Singles from Shock Tactics
- "Riding with the Angels" Released: 12 June 1981;

= Shock Tactics =

Shock Tactics is the third studio album by British heavy metal band Samson, released in 1981. It was vocalist Bruce Dickinson's final album with the band before joining Iron Maiden (who were coincidentally recording Killers, their last album with Paul Di'Anno, in the same studio at the same time as Samson).

Professional ratings
Review scores
| Source | Rating |
| AllMusic | Star Half star |
| Collector's Guide to Heavy Metal | 10/10 |

==Track listing==
All tracks by Bruce Dickinson, Paul Samson, Chris Aylmer and Thunderstick, except "Riding with the Angels" by Russ Ballard.

Side one
| No. | Title | Length |
|---|---|---|
| 1. | "Riding with the Angels" (Russ Ballard cover) | 3:42 |
| 2. | "Earth Mother" | 4:40 |
| 3. | "Nice Girl" | 3:19 |
| 4. | "Blood Lust" | 6:00 |
| 5. | "Go to Hell" | 3:18 |

Side two
| No. | Title | Length |
|---|---|---|
| 6. | "Bright Lights" | 3:07 |
| 7. | "Once Bitten" | 4:36 |
| 8. | "Grime Crime" | 4:32 |
| 9. | "Communion" | 6:32 |

===2001 CD re-issue bonus tracks===

| No. | Title | Length |
|---|---|---|
| 10. | "Little Big Man" | 3:23 |
| 11. | "Pyramid to the Stars" | 5:19 |
| 12. | "Losing My Grip" | 4:00 |

==Personnel==
===Samson===
- "Bruce Bruce" Dickinson – lead and backing vocals
- Paul Samson – guitar, backing vocals
- Chris Aylmer – bass guitar, acoustic guitar, backing vocals
- Thunderstick – drums, percussion, backing vocals

===Production===
- Tony Platt – producer, engineer
- Graham Carmichael – assistant engineer

==Re-issues==
Shock Tactics has seen several CD re-issues over the years.
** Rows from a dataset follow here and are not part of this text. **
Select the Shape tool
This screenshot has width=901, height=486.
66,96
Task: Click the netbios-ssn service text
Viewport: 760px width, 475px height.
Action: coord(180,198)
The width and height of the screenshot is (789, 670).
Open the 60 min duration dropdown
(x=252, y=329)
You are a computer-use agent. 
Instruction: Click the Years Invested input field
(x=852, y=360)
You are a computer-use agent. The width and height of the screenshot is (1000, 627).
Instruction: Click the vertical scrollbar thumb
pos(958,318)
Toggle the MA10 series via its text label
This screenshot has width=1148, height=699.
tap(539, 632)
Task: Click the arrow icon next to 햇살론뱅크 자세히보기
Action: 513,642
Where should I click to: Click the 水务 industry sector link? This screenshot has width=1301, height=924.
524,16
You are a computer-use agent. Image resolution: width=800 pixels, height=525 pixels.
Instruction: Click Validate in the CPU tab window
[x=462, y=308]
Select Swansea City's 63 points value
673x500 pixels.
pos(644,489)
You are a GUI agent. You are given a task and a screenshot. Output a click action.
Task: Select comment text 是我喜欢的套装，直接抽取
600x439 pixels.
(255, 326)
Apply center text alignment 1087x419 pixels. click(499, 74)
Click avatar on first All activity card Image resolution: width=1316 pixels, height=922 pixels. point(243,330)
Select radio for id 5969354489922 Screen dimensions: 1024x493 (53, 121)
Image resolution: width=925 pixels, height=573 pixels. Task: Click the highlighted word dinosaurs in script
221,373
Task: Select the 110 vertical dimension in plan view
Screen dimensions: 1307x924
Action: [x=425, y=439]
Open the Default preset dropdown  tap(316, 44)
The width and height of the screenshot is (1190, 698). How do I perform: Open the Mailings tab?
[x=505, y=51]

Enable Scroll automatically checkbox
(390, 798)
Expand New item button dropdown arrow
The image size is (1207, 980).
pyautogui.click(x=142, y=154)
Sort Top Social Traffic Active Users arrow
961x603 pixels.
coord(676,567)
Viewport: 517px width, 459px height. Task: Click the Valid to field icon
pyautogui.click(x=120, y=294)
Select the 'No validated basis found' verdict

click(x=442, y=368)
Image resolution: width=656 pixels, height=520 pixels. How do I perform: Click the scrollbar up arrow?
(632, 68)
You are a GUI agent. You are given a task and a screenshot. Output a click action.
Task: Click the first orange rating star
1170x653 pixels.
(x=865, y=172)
The first came in 1989 courtesy of German company Repertoire, in 1991 via Grand Slamm in the U.S. and in 1992 through Jimco in Japan, followed by Bruce Dickinson's short-lived Air Raid label in 2000. The most recent CD re-issues on Castle/Sanctuary (2001), Dissonance Productions (2017), Japan's Wasabi Records (2018), and Brazil's Hellion Records (2020) all contain 3 bonus tracks, "Little Big Man", "Pyramid to the Stars" and "Losing My Grip", not included on the earlier editions. The original 9-song album has also seen vinyl re-issues in the UK and Europe through Back on Black and in the U.S. via Real Gone Music, both in 2017.